The Chronicles of Travelling Steve

Sunday, August 29, 2004

Roadtrip - The Ashland days

Having arrived, surprised the hell out of Kerstie and met all their friends at dinner we settled in to Kerstie and Thom's house for a week of fun, food and frolicking. We drank good American beer (shock horror! the microbrews in Oregon are actually really good!) ate lots and lots of delicious authentic Mexican cuisine and went shopping (Target hasn't quite made it to Canada yet and Col was going through withdrawal). We spent a day kayaking down the Rogue River in Tahiti inflatable canoes which was awesome fun (although no pictures were taken due to the watery nature of the experience) and made especially enjoyable when Kerstie managed to get a thorough dunking through one of the first sets of rapids.

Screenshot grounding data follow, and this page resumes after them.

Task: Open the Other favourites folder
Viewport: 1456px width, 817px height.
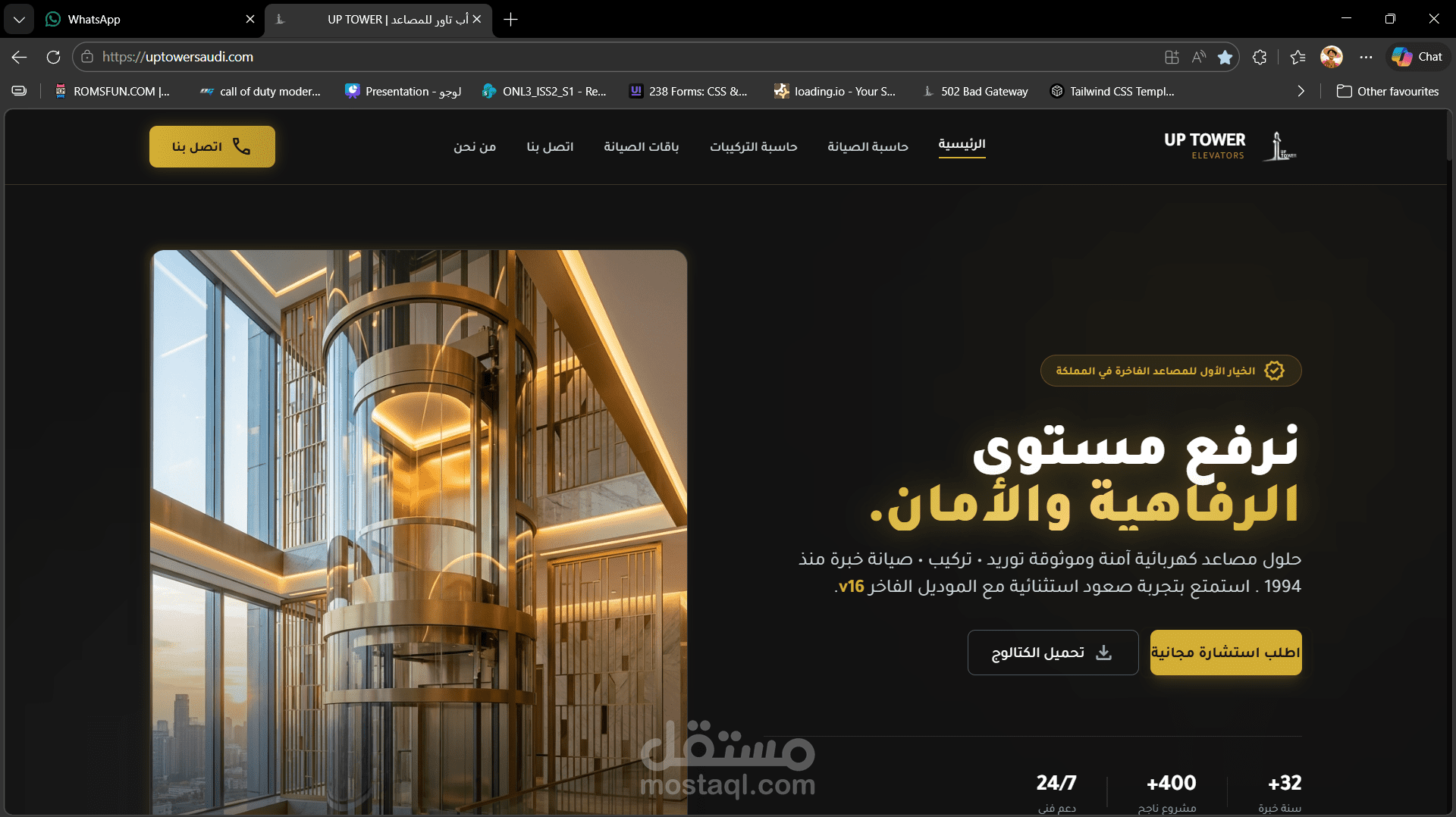Action: [1388, 91]
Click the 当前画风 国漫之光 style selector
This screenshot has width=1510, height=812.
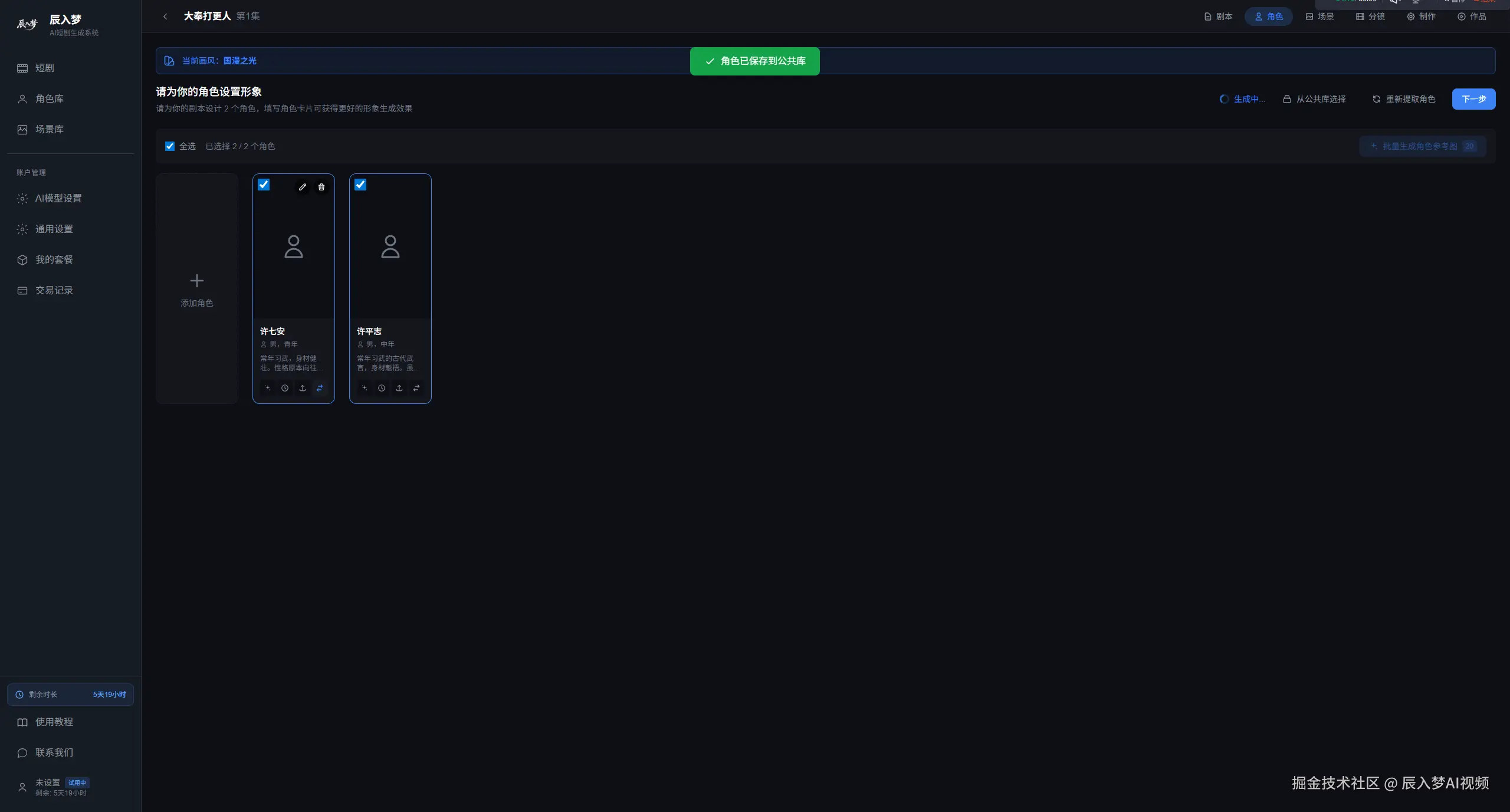tap(219, 61)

Kerstie managed to finagle a day off work before we left and took us for a trip up to Crater Lake. Whilst it looks like a crater from a meteor impact it's actually the caldera from an ancient volcano that's filled up with water over the millenia. It's way up in the clouds, very starkly beautiful and apparently has some great ski touring in the wintertime (could be another roadtrip in there someday). There's a National Park surrounding the lake itself to protect its natural beauty from the depredations of man and so the trip up to the top is made through some of the lushest forests that we'd seen so far on the trip.


The lake itself...


Road through Crater Lake NP...

The sides of Crater Lake are exceedingly steep and there's only one path down to the water itself where they run boat trips out to one of the small islands in the lake, so we decided to make the hike down to the water just to see it close up and hike back up (the boat trips were priced to a captive market at $20 a head).


The track down...


It turned out to be a bit of a scrambling track down and the first people we saw on the way back up were almost at the end of their rope. I guess they'd pushed it a little too hard coming back up or hadn't been out in a while because while the hike was reasonably energetic it certainly didn't leave us in the state that some of those poor buggers were in. Once we got to the bottom it turned out that the boats weren't running that day anyway because the winds were too high, which didn't really matter to us anyway since we were in it for the walk. One strange thing was the dozens and dozens of chipmunks loitering around near the dock that were being shooed away by the rangers who were just packing up for the day.


Cute, but...

We sat down to take a bit of a snack break and discovered that these chipmunks are actually brazen chocolate thiefs in disguise as small rodents. One of these supposedly cute little guys jumped up onto the bench between where Kerstie and Col were sitting, stuck its head into the chocolate bar that was sitting between them and started chomping down. And continued to eat while we all jumped up in shock and yelled at it. It wasn't until bags were thrown at it that it scampered away leaving a nice little imprint of its front incisors in our choccie bar. Little bugger.

After a delightful, jampacked week with the Kneelands it was time to get all of our stuff back in the minivan and start the trek homewards via the interior of the states this time instead of taking the coast road.